Pittsburgh then had a chance to go up by two goals when they were awared a 2-man advantage for about 75 seconds around the 4 to 5 minute mark of the second frame.

Not surprisingly, they squandered it.

Badly.

Fleury was fighting the puck again later in the period when Cal Clutterbuck got credit for a goal on play where Latendresse again just meekly tossed a puck towards the goal and it went in off the Wild bruiser to give Minnesota the lead.

Again, early in the third, Pittsburgh got back into it on a point shot that got past Backstrom and was originally credited to Mark Eaton, but later changed to Crosby.

It was Crosby's 29th of the year. He's now tied for the top goal-scoring spot in the National Hockey League.

Unfortunately, Latendresse finished off his 4-point night by scoring on a 2-on-2 rush from right in front after he and Kyle Brodziak made Penguins' defensemen Kris Letang and Alex Goligoski -- out together on that shift -- look like meek pylons and capitalized on a virtual tap-in.

Trying to recapture some momentum later in the final period, Pittsburgh successfully killed off a 5-minute interference penalty to Sergei Gonchar which was the result of a wicked bodycheck and forearm shiver to the head of Clutterbuck away from the play.

Basically, Sarge retaliated for a shove and hit along the wall by Clutterbuck several seconds earlier, and got his hand caught in the cookie jar while doing so.

The Pens' weren't able to do anything with that, though, mainly because they were awarded a momentum-sapping power play a few minutes later and didn't post a single shot as a result of it.

They finished 0-for-6 on the man-advantage for the night and got no closer -- despite the 38 total shots they threw on Backstrom.

Fleury, conversely, stopped only 20 of 24.

Pens' head coach Dan Bylsma was optimistic after the game, saying that if the Penguins played that way on the rest of the road trip and the final 33 games of the season after that, they'd be a good hockey team.

I'm not so sure.

Aside from Fleury's continued struggles and the abject pattern of failure shown by his team's man advantage, they continue to be weak on coverage in the defensive and neutral zone. They also aren't very difficult to play against in front of their own net right now, and Orpik's current absence from the lineup certainly doesn't help.

I haven't even heard Jay McKee's name called the last two weeks. He's mostly a non-factor these days.

Geno also continues to be invisible.

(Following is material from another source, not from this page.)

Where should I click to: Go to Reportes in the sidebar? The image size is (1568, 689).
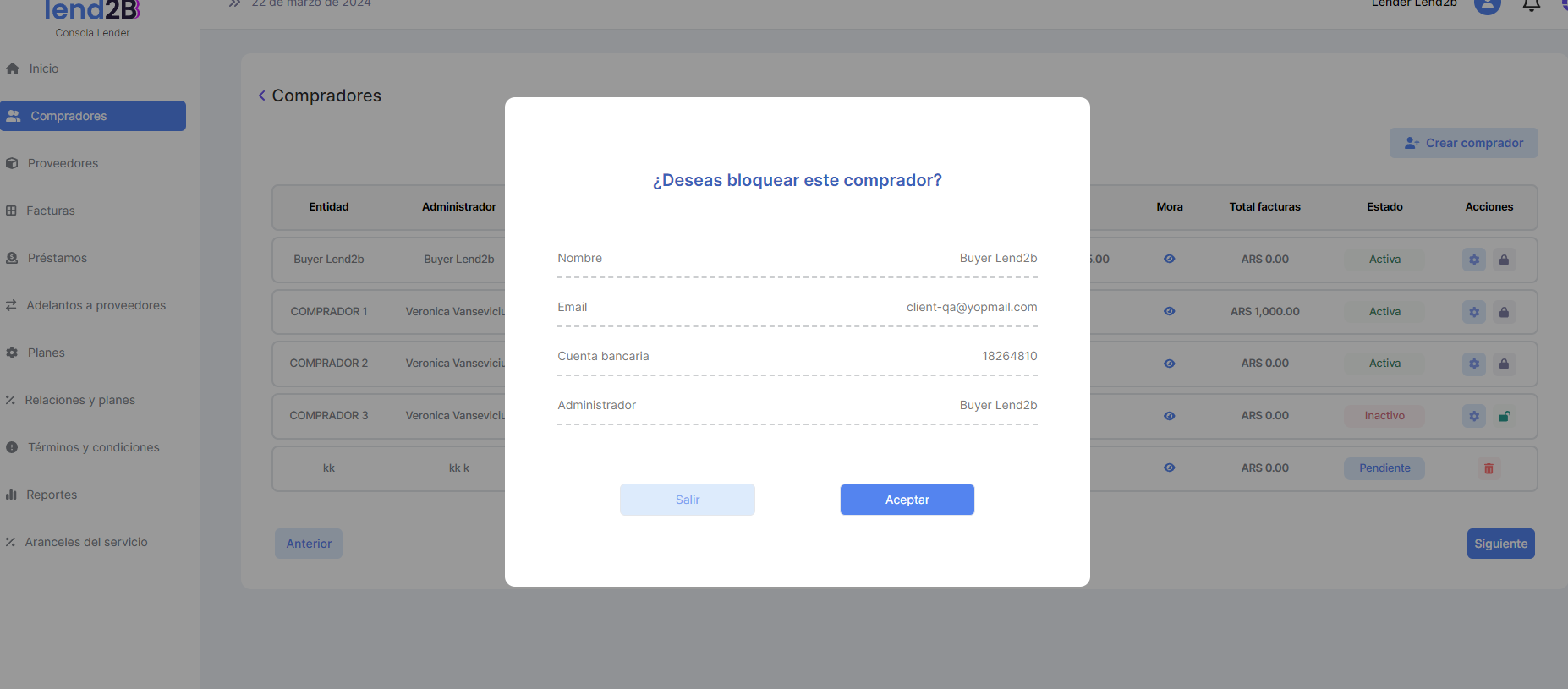click(x=51, y=495)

He has scored in only one game in his last 13 contests, and he had 3 tallies in that game against the Ottawa Senators in the Penguins 8-2 beating of them about 2 and 1/2 weeks ago.

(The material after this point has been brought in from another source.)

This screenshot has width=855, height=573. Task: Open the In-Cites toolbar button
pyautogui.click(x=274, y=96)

The Penguins really need him to turn things around.

Ron Cook, a columnist from the Pittsburgh Post Gazette, issued a fairly blistering critique of Malkin in yesterday's edition, commenting on how Malkin needs to stop sulking about his slump and work harder to get out of it.

He also went as far as likening Malkin's current attitude to that of former Penguin Jaromir Jagr, when Jags said he was "dying alive" during his last 2 seasons in Pittsburgh before being traded to the Washington Capitals.

I'm usually not as much of a Cook basher as many Pittsburgh sports observers can be, but his column yesterday was way, WAY off the mark.

There's little similarity to Jagr's attitude during his last seasons here and Malkin's attitude now. Jagr didn't want to play here anymore and was acting like a petulant baby because of it.

Malkin is just struggling and his confidence is suffering as a result. That's bothering him emotionally but that's because he cares and wants to win so much. Virtually all players go through that.

Cook must not have anything else to do other than stir the pot now that the Steelers season is over. I can't remember the last time he actually wrote a column about the Penguins.

Moving past that garbage, I was going to say that backup goaltender Brent Johnson was due to get a start sometime in the next two games, when the Penguins have back-to-back games against the Calgary Flames and Edmonton Oilers on their slate for Wednesday night and Thursday night, respectively, but that was before Johnson tweaked his groin at the end of the game-day skate in Minnesota yesterday.

That forced the Penguins to call up John Curry from Wilkes-Barre Scranton, where he joined teammate and fellow-call up from earlier in the day, defenseman Ben Lovejoy.

I don't see any harm in giving Curry one of those games if Johnson isn't ready.

Speaking of Lovejoy, he was put right in the lineup last night, taking Orpik's place and surprisingly keeping veteran Martin Skoula in the press-box.

Skoula, obviously, has fallen out of favor with the coaching staff.

The Penguins certainly have a lot of things they need to improve in their game. Right now, they are basically just treading water, and lost a chance last night to get rolling a little bit. As it is, they have to start over and look to be strong in the next 2 contests to try and get that mojo back.

We'll see how it goes.

More later this week.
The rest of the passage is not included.